═════ Given records
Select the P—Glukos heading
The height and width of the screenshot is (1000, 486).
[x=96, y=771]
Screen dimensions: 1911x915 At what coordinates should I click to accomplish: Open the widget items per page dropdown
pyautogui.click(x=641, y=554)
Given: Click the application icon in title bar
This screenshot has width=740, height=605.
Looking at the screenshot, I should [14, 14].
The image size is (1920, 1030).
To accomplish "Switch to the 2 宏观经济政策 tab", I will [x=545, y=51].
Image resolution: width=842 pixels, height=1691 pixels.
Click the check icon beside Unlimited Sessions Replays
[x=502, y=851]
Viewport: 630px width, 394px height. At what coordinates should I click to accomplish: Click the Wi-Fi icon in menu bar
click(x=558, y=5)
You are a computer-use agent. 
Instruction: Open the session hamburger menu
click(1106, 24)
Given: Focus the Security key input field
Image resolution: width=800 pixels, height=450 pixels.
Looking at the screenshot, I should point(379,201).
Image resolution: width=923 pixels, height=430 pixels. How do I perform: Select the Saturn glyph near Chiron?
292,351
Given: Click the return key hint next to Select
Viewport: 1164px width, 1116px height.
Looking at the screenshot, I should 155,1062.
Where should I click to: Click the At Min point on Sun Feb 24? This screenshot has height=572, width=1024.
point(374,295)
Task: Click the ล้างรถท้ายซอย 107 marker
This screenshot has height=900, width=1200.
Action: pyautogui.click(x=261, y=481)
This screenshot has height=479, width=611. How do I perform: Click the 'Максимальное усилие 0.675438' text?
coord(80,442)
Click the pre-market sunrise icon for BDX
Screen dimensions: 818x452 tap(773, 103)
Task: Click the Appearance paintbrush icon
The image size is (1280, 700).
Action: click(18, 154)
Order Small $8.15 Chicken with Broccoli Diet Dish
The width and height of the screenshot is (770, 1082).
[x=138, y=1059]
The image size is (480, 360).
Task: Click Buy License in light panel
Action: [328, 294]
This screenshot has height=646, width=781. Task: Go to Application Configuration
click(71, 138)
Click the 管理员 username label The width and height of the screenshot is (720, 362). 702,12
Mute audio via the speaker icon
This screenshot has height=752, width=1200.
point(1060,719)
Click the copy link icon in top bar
══════════
- Exercise prompt
For this exercise, all the data must be repeated exactly.

- Response for this exercise
Select the P—Glukos heading
The height and width of the screenshot is (1000, 486).
[x=96, y=771]
Screen dimensions: 1911x915 At what coordinates should I click to accomplish: Open the widget items per page dropdown
pyautogui.click(x=641, y=554)
Given: Click the application icon in title bar
This screenshot has width=740, height=605.
Looking at the screenshot, I should [14, 14].
The image size is (1920, 1030).
To accomplish "Switch to the 2 宏观经济政策 tab", I will [x=545, y=51].
Image resolution: width=842 pixels, height=1691 pixels.
Click the check icon beside Unlimited Sessions Replays
[x=502, y=851]
Viewport: 630px width, 394px height. At what coordinates should I click to accomplish: Click the Wi-Fi icon in menu bar
click(x=558, y=5)
You are a computer-use agent. 
Instruction: Open the session hamburger menu
click(1106, 24)
Given: Focus the Security key input field
Image resolution: width=800 pixels, height=450 pixels.
Looking at the screenshot, I should point(379,201).
Image resolution: width=923 pixels, height=430 pixels. How do I perform: Select the Saturn glyph near Chiron?
292,351
Given: Click the return key hint next to Select
Viewport: 1164px width, 1116px height.
Looking at the screenshot, I should 155,1062.
Where should I click to: Click the At Min point on Sun Feb 24? This screenshot has height=572, width=1024.
point(374,295)
Task: Click the ล้างรถท้ายซอย 107 marker
This screenshot has height=900, width=1200.
Action: pyautogui.click(x=261, y=481)
This screenshot has height=479, width=611. How do I perform: Click the 'Максимальное усилие 0.675438' text?
coord(80,442)
Click the pre-market sunrise icon for BDX
Screen dimensions: 818x452 tap(773, 103)
Task: Click the Appearance paintbrush icon
The image size is (1280, 700).
Action: click(18, 154)
Order Small $8.15 Chicken with Broccoli Diet Dish
The width and height of the screenshot is (770, 1082).
[x=138, y=1059]
The image size is (480, 360).
Task: Click Buy License in light panel
Action: [328, 294]
This screenshot has height=646, width=781. Task: Go to Application Configuration
click(71, 138)
Click the 管理员 username label The width and height of the screenshot is (720, 362). 702,12
Mute audio via the speaker icon
This screenshot has height=752, width=1200.
point(1060,719)
Click the copy link icon in top bar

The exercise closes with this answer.